Still Early in his Career, CRAS Graduate and Current Recording and Mixing Engineer Matthew Trenhaile Already has an Impressive Resume and List of Credits, Including with DC2Trill, Johnney C and Jhonni Blaze, Johnney C and Bankroll Fresh, with More on the Way.
Gilbert, Ariz., July 20, 2023 – Once Matthew Trenhaile realized he wasn’t going to be the best rapper to ever come out of South Dakota, he pivoted and entered the world of professional audio engineering to keep his dream alive and make a living in the industry he loves.
“Growing up in the small town of Aberdeen, South Dakota, I have always had a love for music,” said Trenhaile, sho graduated from Aberdeen Central High School in 2017 and The Conservatory of Recording Arts & Sciences (CRAS) in 2018. “I knew early on that I wanted to work in a studio, particularly in the genres of hip hop and R&B, so I had bought a decent beginner studio setup. Being a professional rapper was not in my future, but I enjoyed learning about the recording process and what all those little knobs on a compressor or EQ did.”
Trenhaile explained that while he was finishing up high school, his parents had found out about CRAS online and then toured the school while they were visiting Arizona. Once they showed him pictures of the school and talked about what they saw and learned during the tour, he said he knew that he had to attend CRAS.

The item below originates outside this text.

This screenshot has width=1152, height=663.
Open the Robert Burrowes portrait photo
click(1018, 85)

“CRAS gets right to it and it was very fast paced, and I admit that I had to work very hard in all of my courses,” he said. “Thankfully I had really smart and dedicated instructors as well as classmates who were willing to help me get through. In the end, CRAS gave me the basic fundamentals to succeed once I got out into the Industry.”
Trenhaile landed his mandatory internship at Atlanta’s Means Street Studios, founded by DJ Drama.

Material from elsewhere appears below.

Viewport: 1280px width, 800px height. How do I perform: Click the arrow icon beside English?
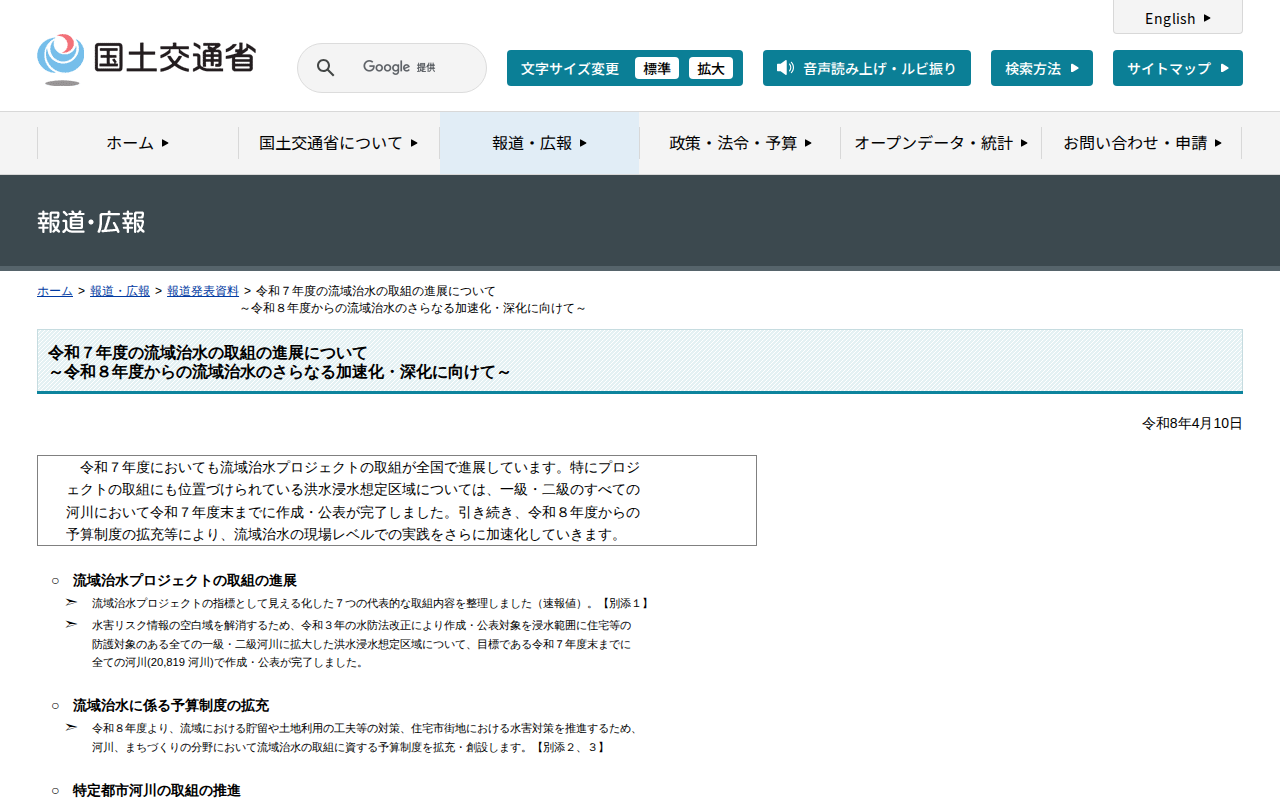[x=1207, y=18]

“CRAS was able to get me into my first choice for my internship, and I was determined to outwork all the other interns,” Trenhaile continued. “I worked my way into my first session within seven months and I took everyone’s shifts that they wanted covered and I was there nearly every day. I knew I just wanted it more than everyone else.”

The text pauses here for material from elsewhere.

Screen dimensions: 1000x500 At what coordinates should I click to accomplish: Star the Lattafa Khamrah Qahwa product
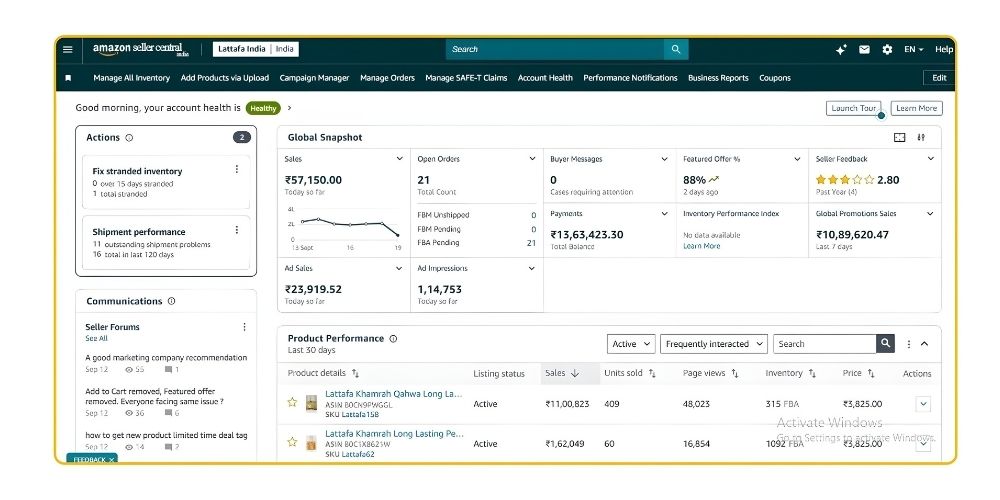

Trenhaile’s dedication to his internship was noticed quickly by management and the engineers at Means Street Studios. He was sitting in on sessions within four months and was taking training sessions with smaller artists and other interns who were artists themselves. He also admits that he bombed a few, as he had trouble controlling his nerves. But he kept practicing until the nerves went away.
“My manager came to me one night and said, ‘You have a session,’ and so I walk in, and there’s Lil Yachty,” Trenhaile explained. “I was terrified but he had seen me recording and thought I was ready. I managed to get through it and haven’t looked back since.”
Trenhaile then moved to Wave Studios where he still mixes and take sessions occasionally. Then, in late 2022, an engineer called him to come into Quality Control Studios to cover his session. “I must have made a good impression the first night because I have been there since, working for the same man I had my first session with, Lil Yachty,” said Trenhaile. “Now, I work with artists signed to his label, Concrete, while working out of QC. I occasionally fill in when his engineer isn’t available to work with him. I have found my home for now at this point in my career and couldn’t be more grateful.”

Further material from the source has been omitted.